#### A block of data:
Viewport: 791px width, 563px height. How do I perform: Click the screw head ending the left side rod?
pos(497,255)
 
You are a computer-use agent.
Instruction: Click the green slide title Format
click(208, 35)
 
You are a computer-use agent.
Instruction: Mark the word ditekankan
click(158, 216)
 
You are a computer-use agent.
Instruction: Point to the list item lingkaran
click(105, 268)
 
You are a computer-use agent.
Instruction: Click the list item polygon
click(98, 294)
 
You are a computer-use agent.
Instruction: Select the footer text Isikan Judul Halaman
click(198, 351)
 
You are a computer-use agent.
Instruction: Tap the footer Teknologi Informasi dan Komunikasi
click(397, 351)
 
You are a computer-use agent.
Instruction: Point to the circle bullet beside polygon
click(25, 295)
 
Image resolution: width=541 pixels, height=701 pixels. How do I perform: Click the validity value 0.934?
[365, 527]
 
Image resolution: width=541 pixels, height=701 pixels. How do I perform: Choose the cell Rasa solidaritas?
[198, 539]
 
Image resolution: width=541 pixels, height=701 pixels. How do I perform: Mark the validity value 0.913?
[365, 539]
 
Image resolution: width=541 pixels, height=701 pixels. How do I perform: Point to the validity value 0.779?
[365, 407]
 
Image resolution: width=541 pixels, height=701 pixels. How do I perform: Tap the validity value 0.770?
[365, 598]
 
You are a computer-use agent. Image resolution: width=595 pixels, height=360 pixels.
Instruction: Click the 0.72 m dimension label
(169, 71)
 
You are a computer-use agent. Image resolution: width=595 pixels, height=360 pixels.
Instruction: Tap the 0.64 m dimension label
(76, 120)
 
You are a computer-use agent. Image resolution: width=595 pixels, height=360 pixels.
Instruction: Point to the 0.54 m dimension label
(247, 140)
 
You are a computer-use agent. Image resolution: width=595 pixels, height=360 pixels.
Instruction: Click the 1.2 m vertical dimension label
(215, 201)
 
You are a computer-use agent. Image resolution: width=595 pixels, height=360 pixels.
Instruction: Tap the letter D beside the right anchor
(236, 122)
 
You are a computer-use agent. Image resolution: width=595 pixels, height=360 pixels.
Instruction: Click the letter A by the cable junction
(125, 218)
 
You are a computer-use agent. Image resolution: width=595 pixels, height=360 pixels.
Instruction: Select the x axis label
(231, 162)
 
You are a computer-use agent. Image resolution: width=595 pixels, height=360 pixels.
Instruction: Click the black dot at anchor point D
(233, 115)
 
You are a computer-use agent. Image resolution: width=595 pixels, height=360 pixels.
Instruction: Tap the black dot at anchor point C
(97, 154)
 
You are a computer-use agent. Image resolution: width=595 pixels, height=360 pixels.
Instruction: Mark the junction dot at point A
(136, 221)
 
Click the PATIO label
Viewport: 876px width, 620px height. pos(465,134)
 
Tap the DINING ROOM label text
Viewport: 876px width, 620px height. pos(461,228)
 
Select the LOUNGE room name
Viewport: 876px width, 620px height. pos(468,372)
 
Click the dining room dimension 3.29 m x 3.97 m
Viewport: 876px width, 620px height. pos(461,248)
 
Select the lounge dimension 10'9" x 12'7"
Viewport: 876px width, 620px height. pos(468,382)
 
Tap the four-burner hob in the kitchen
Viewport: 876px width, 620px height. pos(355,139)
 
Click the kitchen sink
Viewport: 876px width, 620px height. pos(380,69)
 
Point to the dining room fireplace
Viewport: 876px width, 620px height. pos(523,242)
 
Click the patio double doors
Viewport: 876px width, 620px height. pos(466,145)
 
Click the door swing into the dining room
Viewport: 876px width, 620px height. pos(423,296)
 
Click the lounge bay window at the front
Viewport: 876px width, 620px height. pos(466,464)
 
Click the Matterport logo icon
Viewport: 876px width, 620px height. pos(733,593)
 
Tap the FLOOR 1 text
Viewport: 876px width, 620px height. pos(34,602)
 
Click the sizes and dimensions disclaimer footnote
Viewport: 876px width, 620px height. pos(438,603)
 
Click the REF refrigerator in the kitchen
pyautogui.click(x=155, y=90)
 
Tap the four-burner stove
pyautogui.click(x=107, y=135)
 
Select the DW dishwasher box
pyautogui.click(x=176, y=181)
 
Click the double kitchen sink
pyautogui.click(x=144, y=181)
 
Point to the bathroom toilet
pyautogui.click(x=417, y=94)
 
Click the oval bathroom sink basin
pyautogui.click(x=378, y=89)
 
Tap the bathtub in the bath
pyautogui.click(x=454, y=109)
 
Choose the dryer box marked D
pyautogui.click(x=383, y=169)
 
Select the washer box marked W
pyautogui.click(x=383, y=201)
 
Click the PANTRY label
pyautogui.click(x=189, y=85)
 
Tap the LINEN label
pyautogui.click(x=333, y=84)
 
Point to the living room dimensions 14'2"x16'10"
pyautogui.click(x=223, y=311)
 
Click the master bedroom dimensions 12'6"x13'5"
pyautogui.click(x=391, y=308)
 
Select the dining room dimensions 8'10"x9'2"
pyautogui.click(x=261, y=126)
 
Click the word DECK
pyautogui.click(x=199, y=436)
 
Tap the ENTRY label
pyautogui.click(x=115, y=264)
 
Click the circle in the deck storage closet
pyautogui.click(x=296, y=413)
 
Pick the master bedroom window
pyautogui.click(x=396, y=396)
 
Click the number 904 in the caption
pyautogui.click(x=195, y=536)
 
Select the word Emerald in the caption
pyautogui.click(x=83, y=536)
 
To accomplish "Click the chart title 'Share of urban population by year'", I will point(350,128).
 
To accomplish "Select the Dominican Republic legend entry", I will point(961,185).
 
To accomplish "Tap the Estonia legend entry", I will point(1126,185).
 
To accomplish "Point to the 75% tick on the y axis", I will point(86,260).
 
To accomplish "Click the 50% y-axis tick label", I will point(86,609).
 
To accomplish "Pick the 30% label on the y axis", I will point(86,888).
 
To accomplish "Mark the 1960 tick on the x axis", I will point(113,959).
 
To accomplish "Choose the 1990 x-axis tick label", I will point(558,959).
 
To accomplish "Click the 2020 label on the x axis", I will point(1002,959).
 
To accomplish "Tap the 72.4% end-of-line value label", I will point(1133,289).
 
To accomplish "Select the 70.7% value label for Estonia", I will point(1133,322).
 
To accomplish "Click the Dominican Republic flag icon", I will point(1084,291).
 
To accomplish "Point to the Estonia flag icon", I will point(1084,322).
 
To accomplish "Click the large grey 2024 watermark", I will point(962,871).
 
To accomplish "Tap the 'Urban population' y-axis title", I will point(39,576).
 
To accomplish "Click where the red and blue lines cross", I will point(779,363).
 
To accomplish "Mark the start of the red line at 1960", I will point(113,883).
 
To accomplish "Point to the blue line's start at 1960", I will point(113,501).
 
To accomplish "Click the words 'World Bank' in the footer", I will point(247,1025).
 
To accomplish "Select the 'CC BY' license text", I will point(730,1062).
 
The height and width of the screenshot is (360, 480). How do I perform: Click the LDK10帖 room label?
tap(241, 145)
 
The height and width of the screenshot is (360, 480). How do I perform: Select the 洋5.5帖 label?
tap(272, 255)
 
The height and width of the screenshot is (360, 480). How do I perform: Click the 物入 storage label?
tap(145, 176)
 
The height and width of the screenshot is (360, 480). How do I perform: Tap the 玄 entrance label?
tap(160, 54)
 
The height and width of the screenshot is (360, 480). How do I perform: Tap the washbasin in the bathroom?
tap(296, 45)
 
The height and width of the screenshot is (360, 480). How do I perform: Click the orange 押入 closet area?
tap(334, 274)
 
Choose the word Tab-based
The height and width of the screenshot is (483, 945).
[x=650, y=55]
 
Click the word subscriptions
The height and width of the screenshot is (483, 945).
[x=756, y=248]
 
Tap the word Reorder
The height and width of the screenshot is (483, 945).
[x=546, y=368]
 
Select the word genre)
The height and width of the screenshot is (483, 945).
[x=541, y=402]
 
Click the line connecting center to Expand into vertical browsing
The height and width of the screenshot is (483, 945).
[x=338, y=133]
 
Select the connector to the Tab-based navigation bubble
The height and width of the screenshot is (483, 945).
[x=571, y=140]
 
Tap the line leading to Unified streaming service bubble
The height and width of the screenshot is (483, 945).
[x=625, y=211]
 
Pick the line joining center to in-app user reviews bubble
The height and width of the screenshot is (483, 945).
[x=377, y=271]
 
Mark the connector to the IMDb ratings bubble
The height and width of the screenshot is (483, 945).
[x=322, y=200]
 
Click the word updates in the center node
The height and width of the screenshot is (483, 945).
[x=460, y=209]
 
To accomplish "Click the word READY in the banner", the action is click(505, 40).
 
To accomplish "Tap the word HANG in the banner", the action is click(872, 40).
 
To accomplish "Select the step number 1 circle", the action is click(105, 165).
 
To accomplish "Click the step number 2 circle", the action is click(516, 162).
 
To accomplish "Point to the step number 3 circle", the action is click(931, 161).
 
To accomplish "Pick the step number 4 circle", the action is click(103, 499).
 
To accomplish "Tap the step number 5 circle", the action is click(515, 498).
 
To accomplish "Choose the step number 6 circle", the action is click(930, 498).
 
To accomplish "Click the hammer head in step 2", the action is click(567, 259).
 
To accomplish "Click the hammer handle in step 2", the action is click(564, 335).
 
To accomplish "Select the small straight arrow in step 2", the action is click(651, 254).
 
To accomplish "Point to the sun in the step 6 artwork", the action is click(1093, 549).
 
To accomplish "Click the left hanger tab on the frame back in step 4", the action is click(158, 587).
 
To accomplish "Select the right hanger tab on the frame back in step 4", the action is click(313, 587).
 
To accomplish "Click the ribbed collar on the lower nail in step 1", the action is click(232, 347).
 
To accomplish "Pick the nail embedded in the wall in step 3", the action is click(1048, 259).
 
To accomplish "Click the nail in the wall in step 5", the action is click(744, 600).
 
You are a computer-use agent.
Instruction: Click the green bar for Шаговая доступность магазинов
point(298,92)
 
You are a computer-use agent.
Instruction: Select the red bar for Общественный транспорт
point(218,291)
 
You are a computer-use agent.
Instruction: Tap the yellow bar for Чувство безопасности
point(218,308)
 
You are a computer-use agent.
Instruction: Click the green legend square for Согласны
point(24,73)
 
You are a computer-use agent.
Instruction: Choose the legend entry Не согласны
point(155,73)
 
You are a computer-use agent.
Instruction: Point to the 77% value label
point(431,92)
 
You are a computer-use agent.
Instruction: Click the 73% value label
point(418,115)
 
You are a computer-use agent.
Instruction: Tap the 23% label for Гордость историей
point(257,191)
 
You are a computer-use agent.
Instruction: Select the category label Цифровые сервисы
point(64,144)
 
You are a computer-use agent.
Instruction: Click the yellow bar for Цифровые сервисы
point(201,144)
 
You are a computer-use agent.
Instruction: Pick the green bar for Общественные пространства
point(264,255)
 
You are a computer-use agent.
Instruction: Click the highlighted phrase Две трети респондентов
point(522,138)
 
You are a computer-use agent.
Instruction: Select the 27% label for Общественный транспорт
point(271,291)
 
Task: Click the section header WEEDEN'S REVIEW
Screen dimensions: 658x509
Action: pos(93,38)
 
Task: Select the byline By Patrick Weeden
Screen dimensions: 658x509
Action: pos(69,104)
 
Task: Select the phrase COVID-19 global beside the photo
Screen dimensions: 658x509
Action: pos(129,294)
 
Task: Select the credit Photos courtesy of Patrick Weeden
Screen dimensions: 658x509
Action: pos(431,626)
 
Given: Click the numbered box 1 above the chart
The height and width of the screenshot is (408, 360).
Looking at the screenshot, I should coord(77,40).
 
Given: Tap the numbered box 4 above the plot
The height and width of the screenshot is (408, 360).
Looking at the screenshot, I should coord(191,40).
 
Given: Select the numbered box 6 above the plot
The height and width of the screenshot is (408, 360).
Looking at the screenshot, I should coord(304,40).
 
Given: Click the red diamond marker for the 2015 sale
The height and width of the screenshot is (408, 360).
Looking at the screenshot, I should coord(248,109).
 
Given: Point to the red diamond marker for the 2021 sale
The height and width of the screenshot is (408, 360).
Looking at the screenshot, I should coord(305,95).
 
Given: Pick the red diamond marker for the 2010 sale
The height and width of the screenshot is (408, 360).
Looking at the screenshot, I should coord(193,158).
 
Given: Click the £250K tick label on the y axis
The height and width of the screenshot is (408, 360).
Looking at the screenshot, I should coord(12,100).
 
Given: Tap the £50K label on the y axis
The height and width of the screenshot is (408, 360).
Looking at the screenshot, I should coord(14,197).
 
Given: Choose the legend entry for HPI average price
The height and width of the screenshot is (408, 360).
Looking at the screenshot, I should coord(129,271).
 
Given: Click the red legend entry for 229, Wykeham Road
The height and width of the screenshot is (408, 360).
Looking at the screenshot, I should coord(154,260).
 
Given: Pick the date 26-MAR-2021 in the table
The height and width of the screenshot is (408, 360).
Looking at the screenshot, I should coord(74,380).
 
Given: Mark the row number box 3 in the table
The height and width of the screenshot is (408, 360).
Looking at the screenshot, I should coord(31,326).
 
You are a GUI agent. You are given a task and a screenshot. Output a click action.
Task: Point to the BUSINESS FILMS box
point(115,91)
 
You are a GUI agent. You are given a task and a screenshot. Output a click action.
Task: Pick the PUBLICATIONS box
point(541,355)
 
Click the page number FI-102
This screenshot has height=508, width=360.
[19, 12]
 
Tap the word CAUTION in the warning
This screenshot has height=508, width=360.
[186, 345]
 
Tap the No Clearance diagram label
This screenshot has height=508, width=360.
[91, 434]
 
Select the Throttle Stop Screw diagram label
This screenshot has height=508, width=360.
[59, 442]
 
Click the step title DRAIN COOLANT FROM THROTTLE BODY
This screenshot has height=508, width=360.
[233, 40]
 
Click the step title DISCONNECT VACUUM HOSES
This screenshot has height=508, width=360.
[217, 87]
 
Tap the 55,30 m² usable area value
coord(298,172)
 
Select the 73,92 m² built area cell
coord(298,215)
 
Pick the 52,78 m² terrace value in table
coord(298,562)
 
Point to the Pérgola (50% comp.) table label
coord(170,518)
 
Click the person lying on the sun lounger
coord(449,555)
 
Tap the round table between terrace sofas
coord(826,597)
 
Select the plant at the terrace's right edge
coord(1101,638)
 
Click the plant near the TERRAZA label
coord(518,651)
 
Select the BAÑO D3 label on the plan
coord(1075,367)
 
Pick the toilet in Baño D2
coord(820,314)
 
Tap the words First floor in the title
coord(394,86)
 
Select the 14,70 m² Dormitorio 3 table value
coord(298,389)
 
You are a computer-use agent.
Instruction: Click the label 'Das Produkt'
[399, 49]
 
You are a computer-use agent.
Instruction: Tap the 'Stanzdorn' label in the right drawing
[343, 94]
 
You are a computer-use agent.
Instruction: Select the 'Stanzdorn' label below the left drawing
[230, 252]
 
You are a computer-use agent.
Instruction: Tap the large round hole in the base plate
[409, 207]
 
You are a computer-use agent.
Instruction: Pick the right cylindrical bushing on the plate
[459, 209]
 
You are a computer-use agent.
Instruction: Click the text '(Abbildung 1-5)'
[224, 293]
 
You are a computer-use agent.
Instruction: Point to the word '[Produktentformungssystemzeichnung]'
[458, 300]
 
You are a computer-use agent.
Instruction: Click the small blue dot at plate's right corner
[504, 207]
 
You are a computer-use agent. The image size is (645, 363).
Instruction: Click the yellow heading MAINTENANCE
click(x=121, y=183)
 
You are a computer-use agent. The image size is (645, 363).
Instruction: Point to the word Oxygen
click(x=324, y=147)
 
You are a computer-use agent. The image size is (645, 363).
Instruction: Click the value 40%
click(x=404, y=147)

#### Written task:
Which lines in the data above contain the word "should"? Return each of them, treating case as significant.

#### Problem solution:
Looking at the screenshot, I should coord(77,40).
Looking at the screenshot, I should coord(191,40).
Looking at the screenshot, I should coord(304,40).
Looking at the screenshot, I should coord(248,109).
Looking at the screenshot, I should coord(305,95).
Looking at the screenshot, I should coord(193,158).
Looking at the screenshot, I should coord(12,100).
Looking at the screenshot, I should coord(14,197).
Looking at the screenshot, I should coord(129,271).
Looking at the screenshot, I should coord(154,260).
Looking at the screenshot, I should coord(74,380).
Looking at the screenshot, I should coord(31,326).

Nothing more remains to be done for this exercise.